NAQC Newsroom: Research

Provision of Recent Advice to Quit Smoking by Healthcare Providers in Canada: Findings from the 2022

Tuesday, September 16, 2025  
Posted by: Natalia Gromov

Gravely S, Driezen P, Chung-Hall J, Quah ACK, Lok CB, Agar TK, Fong GT.
Provision of Recent Advice to Quit Smoking by Healthcare Providers in Canada: Findings from the 2022 Canada International Tobacco Control Smoking and Vaping Survey
Prev Med Rep. 2025 Jul 7;57:103168. doi: 10.1016/j.pmedr.2025.103168. PMID: 40727276; PMCID: PMC12301804.

Objectives: Among Canadian adults who currently or formerly smoked cigarettes, we examined: consultations with healthcare providers (HPs) in the last two years; among those, the proportion who received any smoking cessation advice and the type of support recommended; and whether receiving cessation advice varied by social determinants of health (SDH) and health conditions.

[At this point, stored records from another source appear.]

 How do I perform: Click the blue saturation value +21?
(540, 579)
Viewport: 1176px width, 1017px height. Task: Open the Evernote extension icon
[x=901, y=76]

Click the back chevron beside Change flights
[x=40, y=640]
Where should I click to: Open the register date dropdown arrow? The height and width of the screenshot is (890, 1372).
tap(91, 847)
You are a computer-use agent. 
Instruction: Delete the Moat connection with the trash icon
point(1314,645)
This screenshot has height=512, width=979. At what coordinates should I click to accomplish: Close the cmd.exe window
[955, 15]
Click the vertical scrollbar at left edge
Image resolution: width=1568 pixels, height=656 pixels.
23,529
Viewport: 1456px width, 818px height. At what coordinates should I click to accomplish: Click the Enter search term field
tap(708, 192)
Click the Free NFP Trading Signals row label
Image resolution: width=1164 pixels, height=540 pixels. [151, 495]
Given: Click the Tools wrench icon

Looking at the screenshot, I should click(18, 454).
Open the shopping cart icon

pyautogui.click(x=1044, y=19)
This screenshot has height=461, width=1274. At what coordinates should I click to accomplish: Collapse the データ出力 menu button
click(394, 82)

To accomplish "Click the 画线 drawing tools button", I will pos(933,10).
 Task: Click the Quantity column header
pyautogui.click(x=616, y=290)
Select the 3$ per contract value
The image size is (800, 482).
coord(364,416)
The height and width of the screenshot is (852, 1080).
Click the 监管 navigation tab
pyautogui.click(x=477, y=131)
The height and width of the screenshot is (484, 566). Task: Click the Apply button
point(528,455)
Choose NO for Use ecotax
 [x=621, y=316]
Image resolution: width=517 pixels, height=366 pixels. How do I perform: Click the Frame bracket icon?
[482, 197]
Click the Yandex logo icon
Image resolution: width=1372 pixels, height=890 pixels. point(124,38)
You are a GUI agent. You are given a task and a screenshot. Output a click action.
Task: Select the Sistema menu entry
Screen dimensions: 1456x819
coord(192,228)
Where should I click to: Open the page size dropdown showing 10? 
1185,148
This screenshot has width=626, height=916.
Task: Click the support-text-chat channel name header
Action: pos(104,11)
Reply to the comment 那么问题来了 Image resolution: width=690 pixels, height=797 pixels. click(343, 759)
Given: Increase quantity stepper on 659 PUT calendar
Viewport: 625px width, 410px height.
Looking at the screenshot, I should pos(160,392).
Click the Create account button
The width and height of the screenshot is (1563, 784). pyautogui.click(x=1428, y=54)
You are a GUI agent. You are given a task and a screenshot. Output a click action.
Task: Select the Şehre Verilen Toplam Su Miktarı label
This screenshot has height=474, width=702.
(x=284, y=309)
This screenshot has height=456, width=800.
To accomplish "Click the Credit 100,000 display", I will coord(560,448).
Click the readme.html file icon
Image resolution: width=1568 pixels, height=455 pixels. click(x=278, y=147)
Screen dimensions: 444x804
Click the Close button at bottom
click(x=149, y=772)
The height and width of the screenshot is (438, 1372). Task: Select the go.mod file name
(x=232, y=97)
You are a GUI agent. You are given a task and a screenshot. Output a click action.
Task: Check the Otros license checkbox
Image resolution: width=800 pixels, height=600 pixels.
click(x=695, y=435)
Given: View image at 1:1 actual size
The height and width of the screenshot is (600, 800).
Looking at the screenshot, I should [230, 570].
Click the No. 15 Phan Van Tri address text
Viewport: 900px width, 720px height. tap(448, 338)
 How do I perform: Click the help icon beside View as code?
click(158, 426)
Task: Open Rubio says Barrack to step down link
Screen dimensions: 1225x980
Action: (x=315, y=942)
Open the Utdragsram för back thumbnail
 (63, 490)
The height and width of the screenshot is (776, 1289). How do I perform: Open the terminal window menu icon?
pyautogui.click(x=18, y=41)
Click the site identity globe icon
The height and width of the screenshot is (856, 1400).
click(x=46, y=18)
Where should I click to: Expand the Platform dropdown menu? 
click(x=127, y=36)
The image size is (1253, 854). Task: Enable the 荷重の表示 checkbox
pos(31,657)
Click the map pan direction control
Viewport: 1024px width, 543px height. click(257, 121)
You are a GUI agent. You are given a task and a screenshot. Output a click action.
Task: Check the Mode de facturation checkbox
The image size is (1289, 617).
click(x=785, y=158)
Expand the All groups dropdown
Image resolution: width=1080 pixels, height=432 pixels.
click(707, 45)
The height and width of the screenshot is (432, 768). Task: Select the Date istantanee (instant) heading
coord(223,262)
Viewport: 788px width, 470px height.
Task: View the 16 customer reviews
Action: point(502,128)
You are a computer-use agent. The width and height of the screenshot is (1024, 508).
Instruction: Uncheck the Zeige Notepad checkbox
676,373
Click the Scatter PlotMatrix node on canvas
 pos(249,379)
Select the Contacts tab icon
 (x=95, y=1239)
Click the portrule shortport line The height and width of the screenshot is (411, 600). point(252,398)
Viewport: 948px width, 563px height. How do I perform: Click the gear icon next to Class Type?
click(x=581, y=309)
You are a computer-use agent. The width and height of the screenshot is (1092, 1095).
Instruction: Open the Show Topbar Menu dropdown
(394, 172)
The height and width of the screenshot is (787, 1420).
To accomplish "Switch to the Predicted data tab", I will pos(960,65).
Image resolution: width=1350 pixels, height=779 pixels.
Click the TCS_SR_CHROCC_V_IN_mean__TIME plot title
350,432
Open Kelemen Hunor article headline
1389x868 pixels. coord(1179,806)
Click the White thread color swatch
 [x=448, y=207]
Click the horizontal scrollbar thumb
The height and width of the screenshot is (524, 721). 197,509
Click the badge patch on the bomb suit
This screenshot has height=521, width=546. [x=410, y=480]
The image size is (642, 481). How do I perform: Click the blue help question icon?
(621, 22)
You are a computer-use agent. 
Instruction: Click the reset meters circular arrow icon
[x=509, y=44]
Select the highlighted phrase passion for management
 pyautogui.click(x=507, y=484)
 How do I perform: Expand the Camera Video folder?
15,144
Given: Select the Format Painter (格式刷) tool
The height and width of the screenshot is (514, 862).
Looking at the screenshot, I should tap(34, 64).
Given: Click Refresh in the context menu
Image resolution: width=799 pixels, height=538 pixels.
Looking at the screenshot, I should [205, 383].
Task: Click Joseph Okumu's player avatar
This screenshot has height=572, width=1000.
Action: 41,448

Methods: Data are from the 2022 Canada International Tobacco Control Survey (online; August-December 2022). Eligible respondents included 1163 adults who smoked daily for at least two years or quit smoking in the last two years, but previously smoked daily. SDH and health variables included: sociodemographics, financial insecurity, depression/anxiety, lung disease, and alcohol use.

Results: Almost half consulted an HP (48.7 %); among those, 51.0% received cessation advice: 46.8 % were advised to use nicotine replacement therapy, 32.0 % varenicline, 14.0 % bupropion, 13.3 % a quitline, 14.5 % a smoking cessation program, and 2.6 % an e-cigarette. Adults with heart disease were more likely to receive advice to quit [odds ratio (OR) 2.74, 95 % confidence interval (CI):1.26,5.98)]. Among adults who were smoking, those who had no interest in quitting (OR 0.25, 95 % CI: 0.09,0.68) or reported that they wanted to quit a little/somewhat (OR 0.42, 95 % CI: 0.22,0.80) were less likely to receive advice compared to those who wanted to quit smoking a lot. There were no significant differences by SDH, mental health, lung disease, or alcohol use.

Conclusion: The low rate of smoking cessation advice from HPs underscores the need for systematic engagement across clinical settings to encourage quitting smoking and offer evidence-based methods to support cessation.